Mi fece accomodare ad una scrivania e mi spiegò che quello era un orfanotrofio diverso dagli altri: i bambini venivano trattati benissimo, erano educati al meglio e ben disciplinati, ma c'erano molte condizioni da rispettare e bisognava pagare una certa somma per un'adozione, così che il denaro guadagnato potesse servire per finanziare l'educazione degli altri bambini.

"I nostri clienti sono sempre soddisfatti, sa?" mi disse con un atteggiamento da piazzista "Capita anche che diamo dieci o venti bambini in una sola giornata, sa?"

"Però questo posto non è molto grande, e i bambini che ho visto arrivando mi sembrano il numero massimo che possiate averne" commentai.

"Come lo vuole il bambino?" domandò secco.

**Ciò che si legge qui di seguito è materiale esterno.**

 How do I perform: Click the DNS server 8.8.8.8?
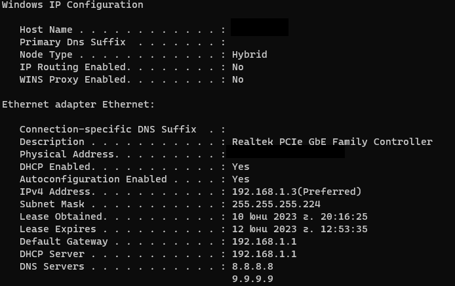(252, 267)
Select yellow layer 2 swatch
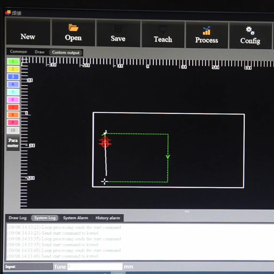 [x=13, y=69]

E a questa seguirono numerose altre domande molto strane. Mi chiese di tutto sul bambino che volevo, a partire dall'età e dal sesso.

Gli dissi che volevo una bambina sui dieci anni circa, e mi chiese dei capelli, degli occhi, del suo atteggiamento nei miei confronti, di particolari abilità musicali o artistiche, dell'alimentazione che le avrei fatto seguire, addirittura, e molte altre cose che mi diedero l'impressione di stare quasi costruendomi mia figlia con le mie stesse mani.